Resiliency of retail
SouthtownStar editorial February 14, 2012 10:14PM
Updated: March 16, 2012 8:16AM
We were tempted to intellectual weepiness last year when the Borders bookstores in Orland Park, Matteson and Chicago’s Beverly community shut their doors for good.
The Internet, ebooks and some bad marketing decisions by Borders, such as being late to the digital revolution in publishing, combined to doom the company.
We lamented the end of a once-popular retail concept but recalled how Darwinian theory applies to the retail business as well — Borders killed off small neighborhood bookstores a generation earlier. Still, losing any bookstore can be an emotional, personal loss of culture for its patrons and its town.
But we failed to recognize the curative power and resilience of free enterprise. In Orland Park, we lost Food for the Soul and are getting Food for the Body, as Whole Foods takes over the former Borders store in Ravinia Plaza — bringing in tax revenue and at least 150 jobs by spring 2013.
Wall Street has never quite learned the lesson of accepting risks, but no one on Main Street is Too Big to Fail, and capitalism is meant only to offer a chance to succeed, not a guarantee of prosperity.
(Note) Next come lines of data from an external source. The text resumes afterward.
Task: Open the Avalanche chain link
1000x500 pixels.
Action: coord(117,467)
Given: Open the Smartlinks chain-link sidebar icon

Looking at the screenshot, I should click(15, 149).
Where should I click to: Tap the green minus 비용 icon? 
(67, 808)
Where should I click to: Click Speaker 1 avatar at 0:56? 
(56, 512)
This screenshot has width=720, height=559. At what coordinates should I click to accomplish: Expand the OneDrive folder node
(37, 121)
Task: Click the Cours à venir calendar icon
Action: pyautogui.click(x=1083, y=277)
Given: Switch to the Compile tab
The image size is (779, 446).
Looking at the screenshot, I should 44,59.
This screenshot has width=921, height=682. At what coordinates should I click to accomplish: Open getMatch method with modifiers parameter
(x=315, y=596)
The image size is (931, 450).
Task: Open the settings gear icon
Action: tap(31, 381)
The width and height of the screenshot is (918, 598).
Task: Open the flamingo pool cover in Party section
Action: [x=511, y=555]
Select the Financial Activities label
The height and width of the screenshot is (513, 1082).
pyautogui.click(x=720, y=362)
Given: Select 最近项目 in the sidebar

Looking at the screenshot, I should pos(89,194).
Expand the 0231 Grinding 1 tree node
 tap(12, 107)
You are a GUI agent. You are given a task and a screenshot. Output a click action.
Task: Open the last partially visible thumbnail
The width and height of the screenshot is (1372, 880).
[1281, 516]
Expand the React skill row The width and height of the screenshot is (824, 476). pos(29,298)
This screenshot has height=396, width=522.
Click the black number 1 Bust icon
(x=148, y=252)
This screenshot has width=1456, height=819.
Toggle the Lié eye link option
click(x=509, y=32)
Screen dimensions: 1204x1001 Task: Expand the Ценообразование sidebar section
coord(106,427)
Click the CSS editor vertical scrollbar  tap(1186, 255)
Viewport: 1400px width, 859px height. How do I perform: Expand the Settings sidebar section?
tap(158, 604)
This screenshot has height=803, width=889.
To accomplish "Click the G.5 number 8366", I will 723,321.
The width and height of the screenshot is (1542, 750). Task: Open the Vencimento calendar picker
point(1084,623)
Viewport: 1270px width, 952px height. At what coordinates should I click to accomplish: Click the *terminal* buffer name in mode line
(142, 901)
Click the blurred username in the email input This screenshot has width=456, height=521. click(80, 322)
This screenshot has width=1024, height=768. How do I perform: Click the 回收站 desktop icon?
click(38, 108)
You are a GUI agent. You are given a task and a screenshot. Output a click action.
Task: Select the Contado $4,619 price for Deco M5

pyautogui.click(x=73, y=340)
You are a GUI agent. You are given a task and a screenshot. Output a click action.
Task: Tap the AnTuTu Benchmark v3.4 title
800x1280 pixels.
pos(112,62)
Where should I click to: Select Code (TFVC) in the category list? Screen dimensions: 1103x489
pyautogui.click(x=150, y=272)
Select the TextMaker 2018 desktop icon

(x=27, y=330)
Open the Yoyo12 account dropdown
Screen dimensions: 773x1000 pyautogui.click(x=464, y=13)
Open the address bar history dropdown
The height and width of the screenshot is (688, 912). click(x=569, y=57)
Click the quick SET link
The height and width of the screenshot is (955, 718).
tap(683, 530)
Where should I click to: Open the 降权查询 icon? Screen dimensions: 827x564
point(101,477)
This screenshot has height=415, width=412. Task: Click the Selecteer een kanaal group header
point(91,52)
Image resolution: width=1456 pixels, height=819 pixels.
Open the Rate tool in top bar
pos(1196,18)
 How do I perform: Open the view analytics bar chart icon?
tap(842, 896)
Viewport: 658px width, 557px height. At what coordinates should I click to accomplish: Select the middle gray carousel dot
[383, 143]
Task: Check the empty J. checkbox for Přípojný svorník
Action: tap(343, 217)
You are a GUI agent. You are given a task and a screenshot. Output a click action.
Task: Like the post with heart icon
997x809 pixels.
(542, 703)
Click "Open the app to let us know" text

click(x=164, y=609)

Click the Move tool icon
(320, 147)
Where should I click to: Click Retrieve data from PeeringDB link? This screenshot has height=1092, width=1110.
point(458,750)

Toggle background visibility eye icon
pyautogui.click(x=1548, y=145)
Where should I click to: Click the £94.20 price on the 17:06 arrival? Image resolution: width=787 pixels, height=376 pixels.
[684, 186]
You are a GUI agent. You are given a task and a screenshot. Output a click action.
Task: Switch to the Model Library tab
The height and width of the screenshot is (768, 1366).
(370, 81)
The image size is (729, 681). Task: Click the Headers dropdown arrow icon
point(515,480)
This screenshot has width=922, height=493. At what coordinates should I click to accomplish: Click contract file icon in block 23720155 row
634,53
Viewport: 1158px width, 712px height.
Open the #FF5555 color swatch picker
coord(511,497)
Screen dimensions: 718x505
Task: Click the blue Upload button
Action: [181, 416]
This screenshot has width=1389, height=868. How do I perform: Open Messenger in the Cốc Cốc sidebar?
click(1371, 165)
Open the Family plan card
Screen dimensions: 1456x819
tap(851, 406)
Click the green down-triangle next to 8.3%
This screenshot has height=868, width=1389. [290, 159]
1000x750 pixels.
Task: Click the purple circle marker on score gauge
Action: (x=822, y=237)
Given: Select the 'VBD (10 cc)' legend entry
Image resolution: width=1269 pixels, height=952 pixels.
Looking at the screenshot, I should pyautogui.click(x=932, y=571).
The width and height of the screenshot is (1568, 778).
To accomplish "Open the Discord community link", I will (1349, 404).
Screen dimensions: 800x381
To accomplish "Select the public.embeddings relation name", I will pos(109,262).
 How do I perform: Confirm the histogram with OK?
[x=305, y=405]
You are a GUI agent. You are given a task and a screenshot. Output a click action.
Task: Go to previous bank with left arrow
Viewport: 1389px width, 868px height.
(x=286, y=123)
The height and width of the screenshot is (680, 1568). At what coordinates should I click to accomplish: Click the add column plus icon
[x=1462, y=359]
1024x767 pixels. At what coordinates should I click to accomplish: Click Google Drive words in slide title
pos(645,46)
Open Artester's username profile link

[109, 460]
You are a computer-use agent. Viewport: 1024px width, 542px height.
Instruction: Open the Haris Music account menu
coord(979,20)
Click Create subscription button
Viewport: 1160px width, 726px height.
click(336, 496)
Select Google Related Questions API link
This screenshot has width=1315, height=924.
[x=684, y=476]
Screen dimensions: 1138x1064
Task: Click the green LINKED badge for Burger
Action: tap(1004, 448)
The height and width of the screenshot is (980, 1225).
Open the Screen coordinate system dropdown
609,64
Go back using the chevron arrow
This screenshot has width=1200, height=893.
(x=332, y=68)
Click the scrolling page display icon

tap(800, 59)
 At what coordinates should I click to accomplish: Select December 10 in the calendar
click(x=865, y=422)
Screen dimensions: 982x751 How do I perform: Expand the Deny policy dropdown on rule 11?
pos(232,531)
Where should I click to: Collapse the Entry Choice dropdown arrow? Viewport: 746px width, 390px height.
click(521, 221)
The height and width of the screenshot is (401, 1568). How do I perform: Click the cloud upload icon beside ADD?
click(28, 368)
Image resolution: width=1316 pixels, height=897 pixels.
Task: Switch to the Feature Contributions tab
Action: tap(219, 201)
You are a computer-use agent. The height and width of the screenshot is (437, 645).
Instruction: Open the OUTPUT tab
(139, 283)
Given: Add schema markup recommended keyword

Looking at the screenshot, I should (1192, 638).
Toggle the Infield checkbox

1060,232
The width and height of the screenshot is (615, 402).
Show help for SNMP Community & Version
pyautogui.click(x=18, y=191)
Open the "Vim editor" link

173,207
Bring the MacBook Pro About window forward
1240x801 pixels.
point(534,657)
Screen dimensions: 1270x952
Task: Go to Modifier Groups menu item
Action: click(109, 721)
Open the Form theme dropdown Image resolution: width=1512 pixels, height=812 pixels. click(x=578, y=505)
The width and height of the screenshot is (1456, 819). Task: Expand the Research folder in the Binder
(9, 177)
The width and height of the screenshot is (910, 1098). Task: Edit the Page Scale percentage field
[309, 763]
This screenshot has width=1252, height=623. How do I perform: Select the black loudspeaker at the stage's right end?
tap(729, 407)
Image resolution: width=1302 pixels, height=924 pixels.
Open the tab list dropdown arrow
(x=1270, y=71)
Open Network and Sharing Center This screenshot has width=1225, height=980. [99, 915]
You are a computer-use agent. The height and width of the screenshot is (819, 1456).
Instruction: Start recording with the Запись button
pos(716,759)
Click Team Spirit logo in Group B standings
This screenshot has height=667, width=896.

So now Whole Foods and its high-end, organic-focused operation will take its first crack at the Southland. We hope its Orland Park store takes advantage of its proximity to nearby farm communities for its sustainable farm-products initiative.
The arrival of Whole Foods next fall cements a trend in the retail mecca that is Orland Park, but unfortunately not one enjoyed by less-thriving areas of the Southland.
While the recession left Orland Park with plenty of vacant stores, there are few large stores that remain empty for long. When a big-box retailer closes in the village, another usually soon steps in to use that space.
As the economy rebounds slowly, the retail industry fills holes and finds markets for its goods. The Southland is a good place to do business, and the trend suggests that it’s only going to ripen as the economic health of the state and nation recovers. It’s the way we work as a country.